TASTING EXPLORATION, DEVELOPMENT and GAMES
The exercises on smelling and tasting are being rewritten at present Oct 10th
Note to myself : This is a compilation of all the different notes i have - it's quite clear but there's too much repetition and it needs putting in order.
Every day, in the modern world we eat such a rich variety of enhanced foods, the taste of our own body is bland by comparison, it's as though there's nothing there to taste. To start to get a feeling for this self-taste, we will explore the contrasts between the different taste areas in the mouth.
Use the tip of your tongue, and taste at the back on the soft palate, then up on the roof of the mouth, then at the front behind the teeth, then underneath the tongue, then at both sides, notice the similarities and the contrasts. Then taste at the front between the lips and the teeth, up and down and both sides, and (if you lick them it disturbs the natural taste), just feel the taste of your lips.
The very sensitive tip of your tongue will help to clarify the contrasts, but now, without your tongue, take a minute to sense those tastes directly. Take an extra moment to notice there are two particuarly flavourful areas at the sides, right back between the jaw bones. I notice a variety of tastes. Sweet, salty, nutty, rich even fruity like prunes or rhubarb, and watery. Then follow these tastes as far as you can down your throat and into your body,... as far as you can.
I feel a vague sense of taste, not just in my mouth and digestive canal but all over my body, ... i try to taste it, (i imagine a big tongue tasting me inside).
As so often on the subject of inner body awareness, there are many questions which i would like children to clarify. I need them to teach me. What is the natural approach to body-taste awareness?
I would love parents to ask their four to ten-year-olds year olds : "you know that taste in your mouth, how does it feel in your cheeks, under the tongue, on the roof of your mouth and on your lips? What does it taste like in the different areas, is it sweet or salty or like nuts – and can you taste anything in your neck, or in your body?" – and on 'this picture of the mouth', draw in which colours it tastes like.
I experience a clear sense of taste on my lips, tongue, the sides and roof of my mouth, the throat and down the central area of my body. And i'm sure i can remember years ago eating something hot and it blew my head off, i felt it all the way down my digestive canal, and started sweating. So, i feel as though there is a sense taste throughout the entire body.

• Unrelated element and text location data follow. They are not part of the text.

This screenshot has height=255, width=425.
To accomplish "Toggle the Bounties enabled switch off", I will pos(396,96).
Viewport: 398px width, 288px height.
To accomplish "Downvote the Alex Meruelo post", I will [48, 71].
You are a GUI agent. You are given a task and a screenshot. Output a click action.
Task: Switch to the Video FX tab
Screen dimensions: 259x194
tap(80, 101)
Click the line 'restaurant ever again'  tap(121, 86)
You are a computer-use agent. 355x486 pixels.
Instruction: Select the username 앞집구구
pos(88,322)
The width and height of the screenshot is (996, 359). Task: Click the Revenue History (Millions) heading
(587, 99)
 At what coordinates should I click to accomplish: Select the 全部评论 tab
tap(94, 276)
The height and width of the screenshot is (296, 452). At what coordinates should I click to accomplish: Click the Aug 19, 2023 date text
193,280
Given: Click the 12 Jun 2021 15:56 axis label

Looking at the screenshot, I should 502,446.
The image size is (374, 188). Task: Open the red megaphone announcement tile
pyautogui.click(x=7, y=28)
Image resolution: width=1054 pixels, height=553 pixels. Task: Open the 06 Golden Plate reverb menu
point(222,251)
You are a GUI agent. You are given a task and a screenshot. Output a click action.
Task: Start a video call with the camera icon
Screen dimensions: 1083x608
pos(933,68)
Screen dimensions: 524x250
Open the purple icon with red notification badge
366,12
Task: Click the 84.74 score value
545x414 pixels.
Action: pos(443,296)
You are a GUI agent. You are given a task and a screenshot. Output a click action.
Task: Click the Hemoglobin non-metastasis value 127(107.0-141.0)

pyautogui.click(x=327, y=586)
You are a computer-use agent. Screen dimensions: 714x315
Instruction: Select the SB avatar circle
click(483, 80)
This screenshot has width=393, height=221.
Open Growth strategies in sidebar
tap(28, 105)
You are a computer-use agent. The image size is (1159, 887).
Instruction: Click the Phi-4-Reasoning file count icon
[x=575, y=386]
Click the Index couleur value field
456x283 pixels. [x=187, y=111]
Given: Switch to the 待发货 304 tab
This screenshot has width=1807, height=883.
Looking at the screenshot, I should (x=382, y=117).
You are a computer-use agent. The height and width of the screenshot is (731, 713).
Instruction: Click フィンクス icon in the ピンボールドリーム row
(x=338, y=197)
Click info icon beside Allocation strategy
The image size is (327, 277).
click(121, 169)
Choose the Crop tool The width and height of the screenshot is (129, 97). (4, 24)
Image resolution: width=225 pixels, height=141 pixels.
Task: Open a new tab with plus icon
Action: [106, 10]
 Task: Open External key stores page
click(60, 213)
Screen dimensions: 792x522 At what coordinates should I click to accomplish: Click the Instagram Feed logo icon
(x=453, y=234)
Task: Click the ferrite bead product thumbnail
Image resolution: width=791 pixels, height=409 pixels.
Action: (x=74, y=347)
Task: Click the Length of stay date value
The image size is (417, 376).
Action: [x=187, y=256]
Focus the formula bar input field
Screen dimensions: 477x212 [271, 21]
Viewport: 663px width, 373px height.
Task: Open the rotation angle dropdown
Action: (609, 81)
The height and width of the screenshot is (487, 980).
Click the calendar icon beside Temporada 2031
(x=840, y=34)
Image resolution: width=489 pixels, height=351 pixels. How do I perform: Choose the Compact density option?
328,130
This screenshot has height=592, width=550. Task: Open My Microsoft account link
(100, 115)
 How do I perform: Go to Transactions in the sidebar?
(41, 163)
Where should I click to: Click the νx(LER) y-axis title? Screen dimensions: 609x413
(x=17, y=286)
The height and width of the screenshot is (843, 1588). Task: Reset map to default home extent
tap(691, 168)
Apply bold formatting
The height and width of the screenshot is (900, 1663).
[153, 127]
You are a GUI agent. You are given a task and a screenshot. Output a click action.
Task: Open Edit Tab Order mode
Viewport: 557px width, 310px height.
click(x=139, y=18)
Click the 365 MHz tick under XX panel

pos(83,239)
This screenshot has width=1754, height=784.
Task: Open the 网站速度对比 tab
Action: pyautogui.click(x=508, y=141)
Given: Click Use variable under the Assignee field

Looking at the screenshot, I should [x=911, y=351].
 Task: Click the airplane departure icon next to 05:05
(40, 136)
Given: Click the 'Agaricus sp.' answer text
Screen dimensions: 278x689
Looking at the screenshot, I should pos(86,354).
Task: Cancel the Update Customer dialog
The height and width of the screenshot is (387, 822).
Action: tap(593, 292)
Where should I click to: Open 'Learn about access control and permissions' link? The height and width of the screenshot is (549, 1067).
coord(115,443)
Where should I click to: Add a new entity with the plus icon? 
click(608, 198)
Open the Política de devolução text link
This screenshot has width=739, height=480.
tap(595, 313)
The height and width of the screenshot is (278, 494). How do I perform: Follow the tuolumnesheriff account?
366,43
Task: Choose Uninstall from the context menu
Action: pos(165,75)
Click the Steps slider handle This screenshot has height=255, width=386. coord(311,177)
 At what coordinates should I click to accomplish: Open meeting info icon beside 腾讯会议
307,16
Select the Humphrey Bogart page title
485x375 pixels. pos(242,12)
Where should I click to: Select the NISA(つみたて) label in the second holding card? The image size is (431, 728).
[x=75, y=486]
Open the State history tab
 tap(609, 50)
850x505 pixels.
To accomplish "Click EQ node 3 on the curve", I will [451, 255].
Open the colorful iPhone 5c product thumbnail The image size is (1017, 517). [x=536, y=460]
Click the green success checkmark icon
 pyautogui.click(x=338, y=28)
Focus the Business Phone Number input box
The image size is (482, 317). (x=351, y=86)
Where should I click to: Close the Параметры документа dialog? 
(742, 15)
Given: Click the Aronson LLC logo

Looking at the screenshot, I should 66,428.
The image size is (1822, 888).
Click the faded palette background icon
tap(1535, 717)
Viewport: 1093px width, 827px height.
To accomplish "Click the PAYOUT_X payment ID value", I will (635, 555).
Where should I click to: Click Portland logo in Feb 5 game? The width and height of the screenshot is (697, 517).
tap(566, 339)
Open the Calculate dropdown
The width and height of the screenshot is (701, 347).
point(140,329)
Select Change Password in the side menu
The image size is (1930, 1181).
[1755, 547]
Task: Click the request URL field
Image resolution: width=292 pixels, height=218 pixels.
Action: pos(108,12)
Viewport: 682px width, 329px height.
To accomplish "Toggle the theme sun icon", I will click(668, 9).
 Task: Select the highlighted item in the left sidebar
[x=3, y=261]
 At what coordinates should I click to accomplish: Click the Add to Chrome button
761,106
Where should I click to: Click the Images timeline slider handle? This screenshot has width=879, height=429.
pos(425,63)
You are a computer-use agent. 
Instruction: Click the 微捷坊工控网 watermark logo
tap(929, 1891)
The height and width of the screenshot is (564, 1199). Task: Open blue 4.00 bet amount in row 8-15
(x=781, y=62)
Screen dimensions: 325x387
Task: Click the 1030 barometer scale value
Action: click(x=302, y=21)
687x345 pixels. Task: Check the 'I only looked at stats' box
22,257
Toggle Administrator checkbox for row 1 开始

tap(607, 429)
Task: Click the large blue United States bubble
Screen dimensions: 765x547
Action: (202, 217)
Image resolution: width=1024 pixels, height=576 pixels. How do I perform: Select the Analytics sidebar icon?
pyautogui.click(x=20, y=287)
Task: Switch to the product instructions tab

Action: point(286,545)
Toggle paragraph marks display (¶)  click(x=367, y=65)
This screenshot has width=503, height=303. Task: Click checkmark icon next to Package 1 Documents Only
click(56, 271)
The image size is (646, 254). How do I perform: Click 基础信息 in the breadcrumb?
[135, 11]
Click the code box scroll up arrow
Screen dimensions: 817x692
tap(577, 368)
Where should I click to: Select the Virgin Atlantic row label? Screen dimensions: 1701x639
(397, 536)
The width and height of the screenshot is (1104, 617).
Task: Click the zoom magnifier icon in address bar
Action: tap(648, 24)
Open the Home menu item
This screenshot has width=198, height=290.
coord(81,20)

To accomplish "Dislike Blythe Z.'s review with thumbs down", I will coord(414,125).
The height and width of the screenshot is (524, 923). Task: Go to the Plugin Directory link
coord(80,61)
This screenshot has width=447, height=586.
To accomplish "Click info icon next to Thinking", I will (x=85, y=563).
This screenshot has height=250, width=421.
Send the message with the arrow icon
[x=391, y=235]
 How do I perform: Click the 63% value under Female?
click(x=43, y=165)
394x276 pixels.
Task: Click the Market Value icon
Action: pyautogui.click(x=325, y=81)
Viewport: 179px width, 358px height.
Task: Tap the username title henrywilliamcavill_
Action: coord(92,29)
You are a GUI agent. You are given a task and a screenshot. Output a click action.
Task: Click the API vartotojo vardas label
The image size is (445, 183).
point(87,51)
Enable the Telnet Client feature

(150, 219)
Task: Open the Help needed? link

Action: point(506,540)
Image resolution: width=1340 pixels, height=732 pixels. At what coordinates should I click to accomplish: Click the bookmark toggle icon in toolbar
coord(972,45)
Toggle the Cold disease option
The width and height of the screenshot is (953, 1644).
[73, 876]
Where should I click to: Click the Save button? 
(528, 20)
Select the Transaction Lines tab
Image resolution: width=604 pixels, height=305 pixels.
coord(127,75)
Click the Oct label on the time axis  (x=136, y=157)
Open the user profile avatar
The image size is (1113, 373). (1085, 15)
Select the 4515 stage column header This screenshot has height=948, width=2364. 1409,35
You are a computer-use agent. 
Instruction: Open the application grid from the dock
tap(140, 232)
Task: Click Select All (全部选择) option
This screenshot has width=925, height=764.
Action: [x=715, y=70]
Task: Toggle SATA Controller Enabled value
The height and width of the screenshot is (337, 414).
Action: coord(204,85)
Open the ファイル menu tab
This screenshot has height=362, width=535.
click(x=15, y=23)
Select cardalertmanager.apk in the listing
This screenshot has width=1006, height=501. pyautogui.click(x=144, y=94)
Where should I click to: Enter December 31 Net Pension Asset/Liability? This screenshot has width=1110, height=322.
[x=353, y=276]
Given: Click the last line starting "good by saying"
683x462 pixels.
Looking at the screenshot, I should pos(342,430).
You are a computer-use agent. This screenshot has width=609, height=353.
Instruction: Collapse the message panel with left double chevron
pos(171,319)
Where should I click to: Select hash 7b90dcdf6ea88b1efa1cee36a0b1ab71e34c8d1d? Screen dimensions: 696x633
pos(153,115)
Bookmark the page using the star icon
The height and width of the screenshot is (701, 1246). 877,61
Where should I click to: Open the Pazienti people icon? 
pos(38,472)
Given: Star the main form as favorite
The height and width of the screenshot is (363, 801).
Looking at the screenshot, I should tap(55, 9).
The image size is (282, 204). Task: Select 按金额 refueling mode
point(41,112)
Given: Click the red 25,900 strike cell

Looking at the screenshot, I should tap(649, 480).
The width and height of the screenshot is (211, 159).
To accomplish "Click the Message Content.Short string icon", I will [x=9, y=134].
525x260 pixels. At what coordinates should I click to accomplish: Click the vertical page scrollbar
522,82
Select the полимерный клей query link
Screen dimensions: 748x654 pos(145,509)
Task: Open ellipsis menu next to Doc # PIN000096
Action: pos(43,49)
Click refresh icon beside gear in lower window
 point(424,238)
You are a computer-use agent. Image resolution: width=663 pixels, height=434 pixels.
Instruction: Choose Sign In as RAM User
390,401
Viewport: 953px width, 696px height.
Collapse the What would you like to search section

I remember once after fasting how the taste of a bit of thyme seems like an explosion, in my mouth and body, maybe with 3 rich meals a day, you will hardly notice any such effects.
I find in areas of my mouth which are tense, i have no sense of taste – tasting is a way of being sensitive to and relaxing such areas.
Food and drink overpower our own body taste. Several hours after eating, i can still taste the last meal or drink i had. There are different qualities of this taste all over the mouth and down the digestive canal.
If you want fun, you will need a ripe lemon, an onion, a knife and plate, soy sauce, a small glass of southern comfort or a similar sweet liqueur, a small unsweetened bitter expresso, and a cup o'tea or whatever is your habitual drink.
Taste just a few drops of strong ripe lemon juice, swirl it around, gargle, feel how in different places it's different strengths. The sensation on the roof of the mouth may be faint, but the taste is clear on the lips, between lips and gums, all around the sides, under the tongue, naturally the tongue itself, and back all the way to the throat.
Then swallow just a little drop, feel it in the throat, and down along inside the spine. Then do you notice how after a minute, a faint sense of this taste spreads into the cheek bones, jaw, the front and sides of your neck – (maybe something like an optical illusion, but that's how it feels).
With the lemon taste still in your mouth, drink a little bitter expresso, swirl it round your mouth, notice the effect, notice the contrasts. And then take a sip of southern comfort and notice the contrasts again. You will recognise that you have a sense of taste all over your mouth, including the roof of your mouth, your throat, neck and digestive canal.
An extra idea is to put a little soy sauce on a finger, and without touching the tonuge, spread it on just one side of the roof of your mouth, notice the contrast between the two sides. Also, remember how toothpaste often gives a strong experience of minty freshness all over the mouth.